DIRECTIONS FOR THIS TASK
Reproduce the data below in full. Nothing should differ from the original.

Data items
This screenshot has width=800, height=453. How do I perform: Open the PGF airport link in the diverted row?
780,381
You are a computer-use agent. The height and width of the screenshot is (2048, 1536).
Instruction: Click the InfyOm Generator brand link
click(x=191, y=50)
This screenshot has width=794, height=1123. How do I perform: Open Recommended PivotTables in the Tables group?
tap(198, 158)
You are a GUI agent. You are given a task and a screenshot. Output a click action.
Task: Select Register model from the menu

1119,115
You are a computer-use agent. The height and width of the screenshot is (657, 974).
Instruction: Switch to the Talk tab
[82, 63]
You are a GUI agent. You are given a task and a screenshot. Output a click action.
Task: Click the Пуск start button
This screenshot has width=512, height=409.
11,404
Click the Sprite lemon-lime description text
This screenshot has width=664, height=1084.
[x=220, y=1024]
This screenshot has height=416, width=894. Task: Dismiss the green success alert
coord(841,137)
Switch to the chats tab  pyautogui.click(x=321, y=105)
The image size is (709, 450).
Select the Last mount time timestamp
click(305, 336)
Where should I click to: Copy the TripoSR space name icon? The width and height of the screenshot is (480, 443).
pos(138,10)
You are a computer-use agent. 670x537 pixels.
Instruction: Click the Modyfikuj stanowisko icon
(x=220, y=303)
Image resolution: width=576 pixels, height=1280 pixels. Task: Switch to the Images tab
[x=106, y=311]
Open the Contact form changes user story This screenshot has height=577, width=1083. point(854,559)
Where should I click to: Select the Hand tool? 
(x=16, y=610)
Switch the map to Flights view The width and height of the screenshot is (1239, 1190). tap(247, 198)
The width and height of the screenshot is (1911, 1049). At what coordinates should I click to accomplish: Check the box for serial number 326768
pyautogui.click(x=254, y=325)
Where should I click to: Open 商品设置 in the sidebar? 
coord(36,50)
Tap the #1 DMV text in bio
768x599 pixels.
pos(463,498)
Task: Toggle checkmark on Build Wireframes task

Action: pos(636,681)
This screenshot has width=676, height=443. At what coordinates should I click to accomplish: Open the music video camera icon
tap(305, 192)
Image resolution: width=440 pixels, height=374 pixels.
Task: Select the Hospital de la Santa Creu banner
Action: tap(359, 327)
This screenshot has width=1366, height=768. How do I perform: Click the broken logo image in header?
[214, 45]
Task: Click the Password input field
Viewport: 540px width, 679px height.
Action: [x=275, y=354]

REPLY
This screenshot has width=800, height=453. How do I perform: Open the PGF airport link in the diverted row?
780,381
You are a computer-use agent. The height and width of the screenshot is (2048, 1536).
Instruction: Click the InfyOm Generator brand link
click(x=191, y=50)
This screenshot has width=794, height=1123. How do I perform: Open Recommended PivotTables in the Tables group?
tap(198, 158)
You are a GUI agent. You are given a task and a screenshot. Output a click action.
Task: Select Register model from the menu

1119,115
You are a computer-use agent. The height and width of the screenshot is (657, 974).
Instruction: Switch to the Talk tab
[82, 63]
You are a GUI agent. You are given a task and a screenshot. Output a click action.
Task: Click the Пуск start button
This screenshot has width=512, height=409.
11,404
Click the Sprite lemon-lime description text
This screenshot has width=664, height=1084.
[x=220, y=1024]
This screenshot has height=416, width=894. Task: Dismiss the green success alert
coord(841,137)
Switch to the chats tab  pyautogui.click(x=321, y=105)
The image size is (709, 450).
Select the Last mount time timestamp
click(305, 336)
Where should I click to: Copy the TripoSR space name icon? The width and height of the screenshot is (480, 443).
pos(138,10)
You are a computer-use agent. 670x537 pixels.
Instruction: Click the Modyfikuj stanowisko icon
(x=220, y=303)
Image resolution: width=576 pixels, height=1280 pixels. Task: Switch to the Images tab
[x=106, y=311]
Open the Contact form changes user story This screenshot has height=577, width=1083. point(854,559)
Where should I click to: Select the Hand tool? 
(x=16, y=610)
Switch the map to Flights view The width and height of the screenshot is (1239, 1190). tap(247, 198)
The width and height of the screenshot is (1911, 1049). At what coordinates should I click to accomplish: Check the box for serial number 326768
pyautogui.click(x=254, y=325)
Where should I click to: Open 商品设置 in the sidebar? 
coord(36,50)
Tap the #1 DMV text in bio
768x599 pixels.
pos(463,498)
Task: Toggle checkmark on Build Wireframes task

Action: pos(636,681)
This screenshot has width=676, height=443. At what coordinates should I click to accomplish: Open the music video camera icon
tap(305, 192)
Image resolution: width=440 pixels, height=374 pixels.
Task: Select the Hospital de la Santa Creu banner
Action: tap(359, 327)
This screenshot has width=1366, height=768. How do I perform: Click the broken logo image in header?
[214, 45]
Task: Click the Password input field
Viewport: 540px width, 679px height.
Action: [x=275, y=354]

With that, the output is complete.